■ INFORMATION SHOWN ■
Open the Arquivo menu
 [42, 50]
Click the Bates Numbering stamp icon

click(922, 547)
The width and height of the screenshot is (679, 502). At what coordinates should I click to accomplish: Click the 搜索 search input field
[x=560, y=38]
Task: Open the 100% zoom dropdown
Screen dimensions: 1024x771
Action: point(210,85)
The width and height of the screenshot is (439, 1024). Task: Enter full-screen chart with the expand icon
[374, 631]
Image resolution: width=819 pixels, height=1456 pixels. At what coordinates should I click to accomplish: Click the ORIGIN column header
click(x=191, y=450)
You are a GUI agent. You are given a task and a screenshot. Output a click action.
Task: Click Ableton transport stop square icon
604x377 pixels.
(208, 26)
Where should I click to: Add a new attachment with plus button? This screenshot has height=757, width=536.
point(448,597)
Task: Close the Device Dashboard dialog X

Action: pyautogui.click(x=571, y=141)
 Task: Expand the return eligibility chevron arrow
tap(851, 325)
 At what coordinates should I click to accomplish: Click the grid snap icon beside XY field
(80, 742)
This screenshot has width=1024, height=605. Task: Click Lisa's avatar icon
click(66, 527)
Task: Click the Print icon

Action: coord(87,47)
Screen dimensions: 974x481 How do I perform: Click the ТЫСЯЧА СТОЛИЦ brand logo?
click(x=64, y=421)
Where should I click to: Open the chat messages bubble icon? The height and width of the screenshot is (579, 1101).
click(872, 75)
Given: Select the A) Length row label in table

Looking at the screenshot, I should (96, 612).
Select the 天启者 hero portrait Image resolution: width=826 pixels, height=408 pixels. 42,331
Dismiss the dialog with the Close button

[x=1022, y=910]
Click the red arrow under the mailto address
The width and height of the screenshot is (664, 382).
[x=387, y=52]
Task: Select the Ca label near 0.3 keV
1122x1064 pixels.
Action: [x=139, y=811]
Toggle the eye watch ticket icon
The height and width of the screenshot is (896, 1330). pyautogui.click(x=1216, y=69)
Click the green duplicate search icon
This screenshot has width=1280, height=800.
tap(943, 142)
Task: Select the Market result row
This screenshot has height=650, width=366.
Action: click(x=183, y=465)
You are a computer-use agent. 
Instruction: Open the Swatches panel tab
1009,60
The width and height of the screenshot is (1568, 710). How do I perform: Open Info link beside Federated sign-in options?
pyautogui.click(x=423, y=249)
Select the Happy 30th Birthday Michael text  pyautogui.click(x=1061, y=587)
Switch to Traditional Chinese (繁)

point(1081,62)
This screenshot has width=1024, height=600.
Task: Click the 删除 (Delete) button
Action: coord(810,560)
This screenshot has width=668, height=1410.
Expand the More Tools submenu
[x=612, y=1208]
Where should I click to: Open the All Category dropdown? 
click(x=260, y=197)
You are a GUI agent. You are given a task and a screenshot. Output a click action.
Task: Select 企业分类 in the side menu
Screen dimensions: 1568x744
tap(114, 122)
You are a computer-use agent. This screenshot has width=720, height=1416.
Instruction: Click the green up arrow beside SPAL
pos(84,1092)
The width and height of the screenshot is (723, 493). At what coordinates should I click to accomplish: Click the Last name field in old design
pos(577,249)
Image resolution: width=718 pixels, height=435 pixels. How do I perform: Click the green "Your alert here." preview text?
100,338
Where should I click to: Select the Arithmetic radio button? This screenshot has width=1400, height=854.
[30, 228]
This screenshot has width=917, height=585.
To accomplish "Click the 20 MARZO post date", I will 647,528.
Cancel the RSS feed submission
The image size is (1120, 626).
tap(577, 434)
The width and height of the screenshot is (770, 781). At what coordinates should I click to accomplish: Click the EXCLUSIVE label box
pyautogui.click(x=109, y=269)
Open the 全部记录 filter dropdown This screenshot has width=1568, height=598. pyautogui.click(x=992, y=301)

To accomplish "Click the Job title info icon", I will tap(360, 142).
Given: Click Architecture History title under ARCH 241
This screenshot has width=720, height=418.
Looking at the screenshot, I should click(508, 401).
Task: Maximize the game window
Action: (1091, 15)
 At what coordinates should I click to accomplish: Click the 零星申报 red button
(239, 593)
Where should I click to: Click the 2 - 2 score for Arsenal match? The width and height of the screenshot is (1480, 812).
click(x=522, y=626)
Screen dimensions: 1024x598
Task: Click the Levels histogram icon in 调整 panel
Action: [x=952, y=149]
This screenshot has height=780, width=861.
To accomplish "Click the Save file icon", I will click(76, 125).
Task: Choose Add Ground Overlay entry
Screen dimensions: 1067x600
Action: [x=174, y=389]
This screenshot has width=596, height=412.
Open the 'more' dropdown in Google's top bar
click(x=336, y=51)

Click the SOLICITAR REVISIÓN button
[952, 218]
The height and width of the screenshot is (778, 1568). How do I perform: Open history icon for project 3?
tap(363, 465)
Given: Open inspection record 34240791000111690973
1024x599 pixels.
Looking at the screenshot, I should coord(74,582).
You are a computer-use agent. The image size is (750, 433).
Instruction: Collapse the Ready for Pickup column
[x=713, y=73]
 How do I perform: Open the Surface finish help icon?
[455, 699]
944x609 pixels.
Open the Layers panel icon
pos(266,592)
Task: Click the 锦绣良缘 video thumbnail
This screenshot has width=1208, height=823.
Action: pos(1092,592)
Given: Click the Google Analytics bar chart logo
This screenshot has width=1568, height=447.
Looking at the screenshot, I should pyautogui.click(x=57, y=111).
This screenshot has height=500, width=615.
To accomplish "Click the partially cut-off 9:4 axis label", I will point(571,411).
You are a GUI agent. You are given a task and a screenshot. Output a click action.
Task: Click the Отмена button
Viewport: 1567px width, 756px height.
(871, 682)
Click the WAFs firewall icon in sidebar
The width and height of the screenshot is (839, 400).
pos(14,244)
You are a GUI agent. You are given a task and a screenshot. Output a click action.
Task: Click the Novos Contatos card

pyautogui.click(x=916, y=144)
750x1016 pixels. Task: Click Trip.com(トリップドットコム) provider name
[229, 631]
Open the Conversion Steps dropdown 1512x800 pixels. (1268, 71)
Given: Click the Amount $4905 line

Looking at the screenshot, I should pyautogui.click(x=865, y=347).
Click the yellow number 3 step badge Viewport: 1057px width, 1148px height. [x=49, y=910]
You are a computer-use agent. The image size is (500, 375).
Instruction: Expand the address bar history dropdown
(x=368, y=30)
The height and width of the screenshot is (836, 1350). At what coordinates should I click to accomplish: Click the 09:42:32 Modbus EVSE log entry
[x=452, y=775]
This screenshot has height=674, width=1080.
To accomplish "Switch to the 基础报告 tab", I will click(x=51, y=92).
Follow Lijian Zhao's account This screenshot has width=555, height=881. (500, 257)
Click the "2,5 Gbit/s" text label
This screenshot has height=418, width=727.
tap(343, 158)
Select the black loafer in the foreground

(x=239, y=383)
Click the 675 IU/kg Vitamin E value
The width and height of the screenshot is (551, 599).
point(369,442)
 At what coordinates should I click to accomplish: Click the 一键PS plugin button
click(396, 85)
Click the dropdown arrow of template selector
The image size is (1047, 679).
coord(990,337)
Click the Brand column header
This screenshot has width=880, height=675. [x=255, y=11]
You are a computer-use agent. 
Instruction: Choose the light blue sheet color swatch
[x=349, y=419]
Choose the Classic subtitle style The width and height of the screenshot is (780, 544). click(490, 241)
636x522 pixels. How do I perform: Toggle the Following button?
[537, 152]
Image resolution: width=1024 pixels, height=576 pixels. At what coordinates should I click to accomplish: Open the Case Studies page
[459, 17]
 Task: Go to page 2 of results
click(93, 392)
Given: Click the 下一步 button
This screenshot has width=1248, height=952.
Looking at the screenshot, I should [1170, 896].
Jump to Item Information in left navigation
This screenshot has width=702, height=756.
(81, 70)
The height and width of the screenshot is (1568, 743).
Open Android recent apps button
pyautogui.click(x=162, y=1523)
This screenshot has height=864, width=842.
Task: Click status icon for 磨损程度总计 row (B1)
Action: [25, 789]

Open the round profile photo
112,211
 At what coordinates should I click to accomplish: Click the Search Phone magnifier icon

■ PROBLEM REQUIREMENTS ■
Write down, word for word, the lines above from the one containing "How do I perform: Open the" through the one containing "Given: Click the Google", both ends included.

■ EXERCISE OUTPUT ■
 How do I perform: Open the Surface finish help icon?
[455, 699]
944x609 pixels.
Open the Layers panel icon
pos(266,592)
Task: Click the 锦绣良缘 video thumbnail
This screenshot has width=1208, height=823.
Action: pos(1092,592)
Given: Click the Google Analytics bar chart logo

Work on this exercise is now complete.